Falco has said of Sinton and Wilson that he, “considers both of them to be close friends, whose lives I care deeply about, and whose thoughts and opinions on all manner of things, I value. I want to make music with these people. Period. It doesn’t matter so much to me what the result will be. I know it will be great.” And while this music may only outline these feelings, that is adumbrate them, they are at the core of what animates this dynamic recording.
*** BIOs ***
Called “varied and exciting,” as well as “one of the most striking baritone saxophonists,” Josh Sinton has been heard with some of the leading voices of Brooklyn’s creative music scene since arriving in 2004. Whether with the bands of Anthony Braxton, Nate Wooley or Darcy James Argue or his own groups Ideal Bread or Predicate Trio, Sinton’s unique soundings on baritone saxophone and bass clarinets have lent an air of urgency and immediacy to every musical situation he has participated in.
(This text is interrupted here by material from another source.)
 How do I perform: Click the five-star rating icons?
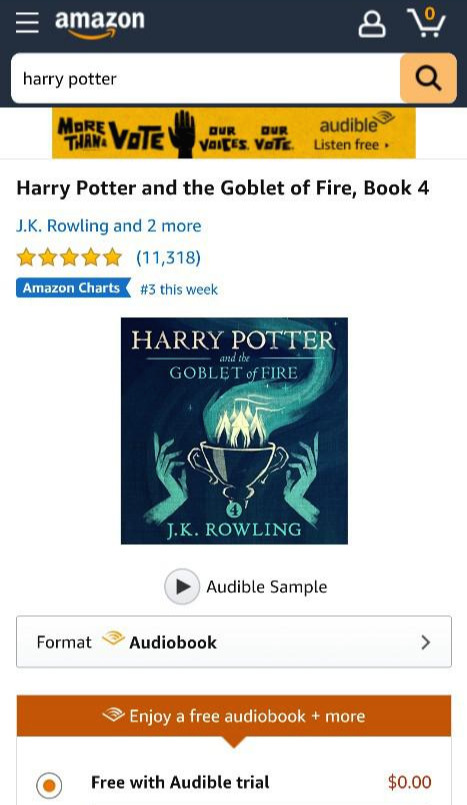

He is proud to count Ingrid Laubrock, Jonathan Finlayson, Tom Rainey, Andrew D’Angelo and Guillermo Gregorio among his colleagues and looks forward to making music with many other musicians. In 2020 he was named “Rising Star” in the baritone saxophone category of Down Beat’s Critics’ Poll.
Jed Wilson is a New England based pianist involved primarily with jazz and free improvisation. Current collaborations include a set of improvisation-based recordings with drummer Tony Falco, a world music project co-led with Dave Kobrenski, and a longstanding duo with singer-songwriter Heather Masse.
Tony Falco is a drummer, improviser, recording and mixing engineer based in Greenfield, MA. He works with avant-garde guitar legend Tisziji Muñoz, and has performed and recorded with John Medeski, Paul Shaffer, Marilyn Crispell, Dave Liebman, Bob Moses, and many others. In recent years, he has collaborated on duo projects with pianist Jed Wilson, and saxophonist Nathan Blehar. Falco and Blehar have released more than 20 recordings to date.
Sinton will release two more albums in 2022:
August 12, 2022 – Josh Sinton’s recording of Steve Lacy’s Book H of Practitioners – Baritone saxophonist Josh Sinton has been engaging with Steve Lacy’s first of three books of saxophone etudes for the past twenty years. After patient listening and investigation, he has recorded a deeply personal and exacting rendition of the six etudes Lacy wrote to challenge and inspire creative musicians and listeners of the twenty-first century.
October 28, 2022 – Josh Sinton’s Predicate 4 freedoms – Musically responding to the sudden growth of historic consciousness in the United States brought Sinton to new musical terrain that he had only hinted at in his past work. 4 freedoms articulates a musical vision of the world where all people help all people to be free of fear, free to be themselves, free to love and free from advertising. Predicate features Sinton with trumpeter Jonathan Finlayson, cellist Christopher Hoffman and drummer Tom Rainey.